* Document extract *

The 10 books we can't wait to read in 2018

2018 promises to be a year of extraordinary works from authors established and emerging. The next 12 months will bring us a posthumously published short story collection from Denis Johnson, a novel from rising literary star Ottessa Moshfegh, and a memoir manifesto from Rose McGowan. We’ve sorted through the abundance of riches to select our top 10 most anticipated books coming out in 2018, but they represent just a fraction of the volumes we’ll be adding to our shelves in the coming year.


The Largesse Of The Sea Maiden: Stories by Denis Johnson (January 16)

Finished shortly before his death last year, The Largesse Of The Sea Maiden is Denis Johnson’s second short story collection after 1992’s seminal, drug- and alcohol-laced cult classic Jesus’ Son. In his same potent prose, the writer covers a lot of ground with Sea Maiden, meditating on mortality and the odd fortuity of everyday life. It’s a fitting swan song, of which the title story alone is cause for (bittersweet) excitement.


Brave by Rose McGowan (January 30)

Rose McGowan has a lot to write about. Her accusations against Harvey Weinstein helped open the floodgate of women vocalizing what they haven’t been able to before, and she’s gone on to be a vocal, vehement voice for change in the misogynistic Hollywood culture. Touted as a mix of memoir and manifesto, reading McGowan’s long-form writing should prove as strong and engaging as her Twitter account.


Feel Free: Essays by Zadie Smith (February 6)

Less celebrated, perhaps, than her fiction, Zadie Smith’s non-fiction contributions to The New Yorker and New York Review Of Books are just as incisive and clear as any of her longer-form output. Across five sections (“In The World,” “In The Audience,” “In The Gallery,” “On The Bookshelf,” and “Feel Free”) Smith writes on the the beauty of a good library and the entrapment of Facebook, among other topics, with unpublished work joining such classics as “Find Your Beach.”


What Are We Doing Here?: Essays by Marilynne Robinson (February 20)

Marilynne Robinson turns her probing intellect on modern politics in her latest collection of essays. Her analysis on the modern political moment is steeped deeply in the past, considering how colonial history and ingrained American ideals like exceptionalism and capitalism come to bear on the present. This looks like Robinson’s call-to-action book, albeit one from her typically deep, profound perspective.


Census by Jesse Ball (March 6)

In Jesse Ball’s latest novel, a man, upon learning he does not have long to live, leaves his home to travel the country as a census taker for a mysterious governmental agency, accompanied by his son with Down syndrome. Recently named one of Granta’s Best Young American Novelists, Ball writes dystopia and fabulism with a hushed, poetic grace; as with his other work, Census promises to be beautifully and precisely wrought.


The Merry Spinster: Tales Of Everyday Horror by Mallory Ortberg (March 13)

* Data section *
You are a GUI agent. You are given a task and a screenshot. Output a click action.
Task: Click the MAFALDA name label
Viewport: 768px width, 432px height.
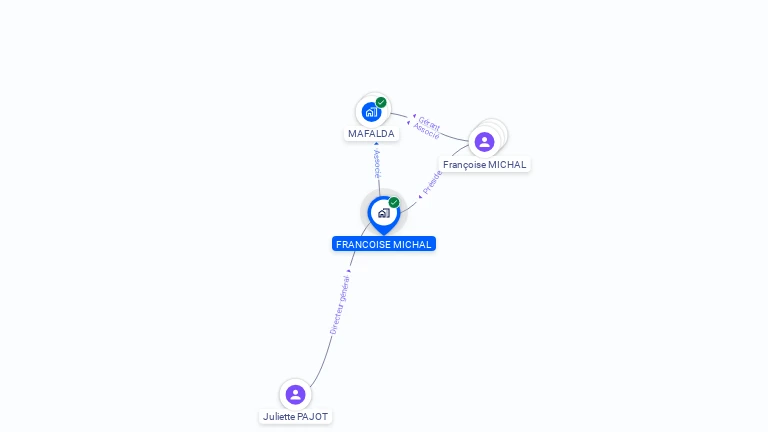click(371, 134)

* Set exercise 1 *
Transcribe the passage of the book preview that begins with the words "The 10 books" and ends with "Johnson (January 16)".
* Set exercise 2 *
In the book preview, what was Denis Johnson's first short story collection, and in what year did it appear?
The data has no connection to the book preview.

* Full answer 1 *
The 10 books we can't wait to read in 2018

2018 promises to be a year of extraordinary works from authors established and emerging. The next 12 months will bring us a posthumously published short story collection from Denis Johnson, a novel from rising literary star Ottessa Moshfegh, and a memoir manifesto from Rose McGowan. We’ve sorted through the abundance of riches to select our top 10 most anticipated books coming out in 2018, but they represent just a fraction of the volumes we’ll be adding to our shelves in the coming year.


The Largesse Of The Sea Maiden: Stories by Denis Johnson (January 16)

* Full answer 2 *
Jesus' Son, which appeared in 1992.